Internet-based movie service Netflix got into trouble with its subscribers when it briefly tried to spin off its DVD rental business into a separate company last year. Now the company has settled a class action lawsuit filed on behalf of former clients for $9 million to benefit nonprofit privacy organizations. The lawsuit raised a complaint over how Netflix held onto the plaintiffs’ personal and rental history data.

The litigation was based on a 1988 federal law called the Video Privacy Protection Act. That law makes it illegal to share people’s video rental history. Though the law predated tracking of online activities, attorneys for the class said it applied to the way Netflix treats data it collects when customers visit its website.

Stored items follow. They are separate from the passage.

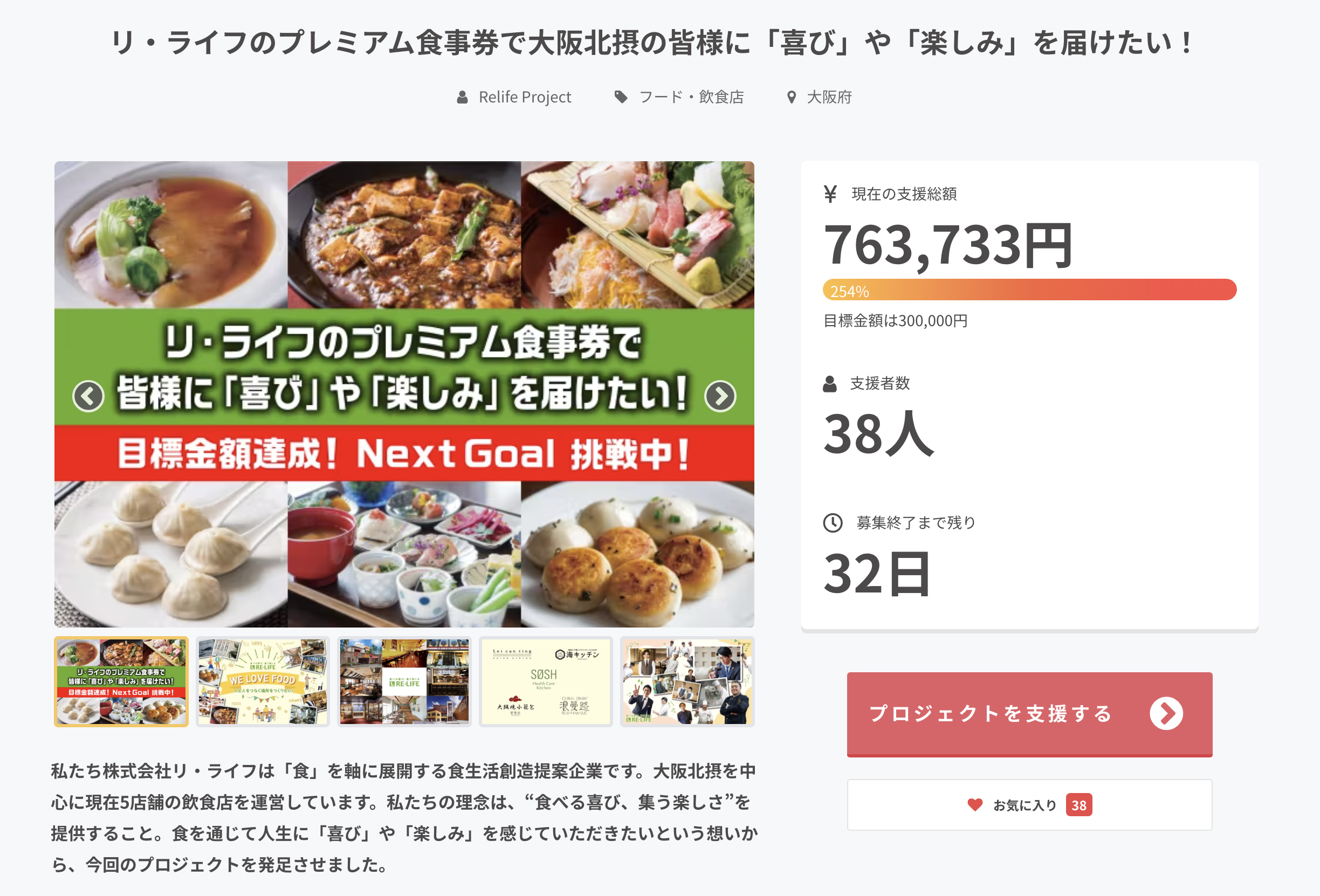This screenshot has height=896, width=1320.
Task: Click the previous image arrow on carousel
Action: click(x=88, y=396)
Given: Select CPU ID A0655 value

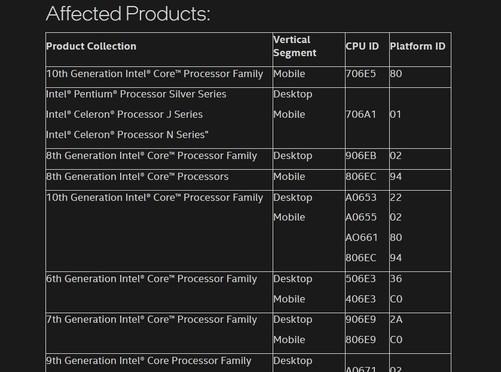Looking at the screenshot, I should (x=361, y=217).
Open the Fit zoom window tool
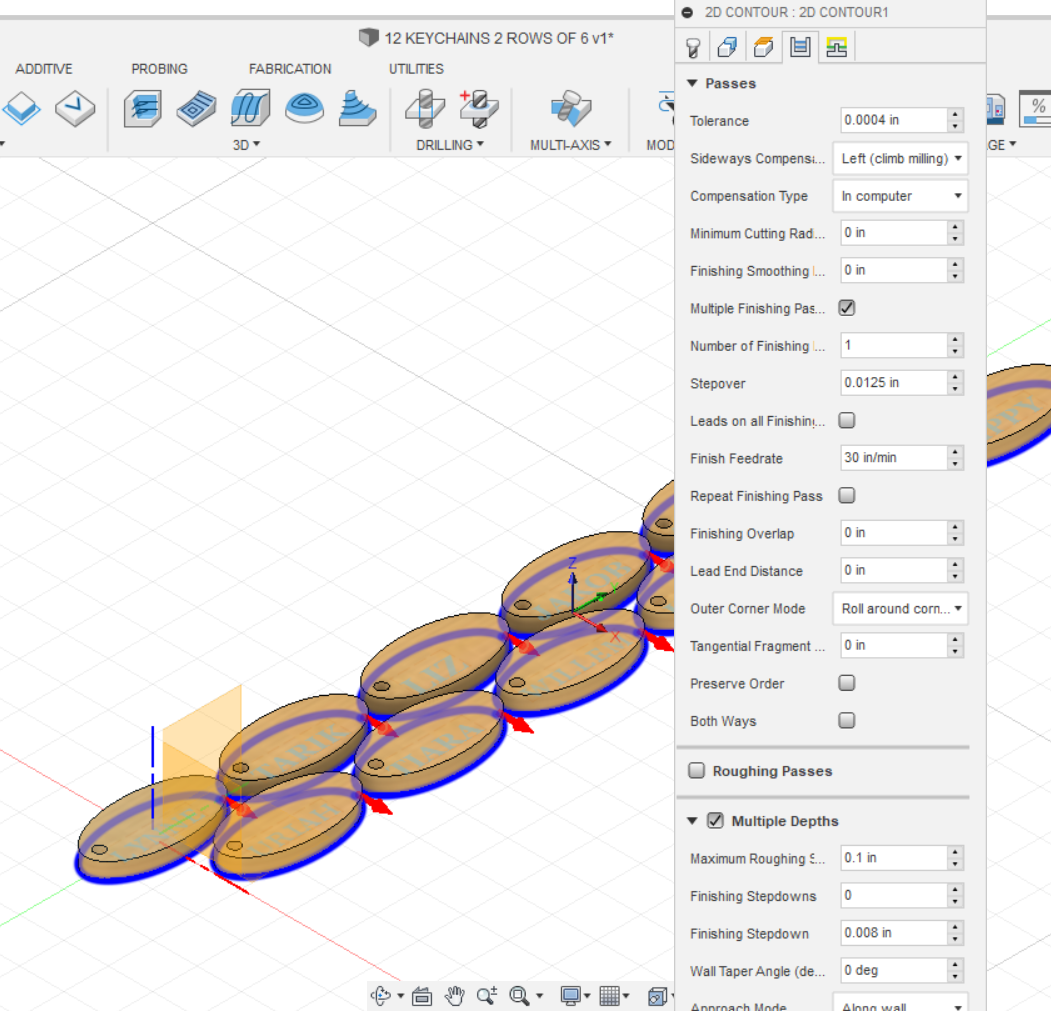1051x1011 pixels. pyautogui.click(x=519, y=995)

According to the lawsuit, Netflix kept records of videos that former subscribers watched through its streaming service for up to two years after the customers cancelled their subscription. That violated the former customers’ privacy and the video history law, the litigation contended.

As part of the settlement, Netflix will pay $9 million into a fund. Most of the fund will go to as-yet-unnamed groups that let the public know about their rights in regard to privacy of personal information. Of the remaining funds, up to $2.25 million will go to attorney’s fees, $30,000 will go to the six named plaintiffs and $25,000 will cover other legal expenses. In addition, Netflix will change its company policies to its retention of rental history to one year after customers cancel their subscriptions.

Members of the class in Las Vegas should expect to begin receiving notices early in August.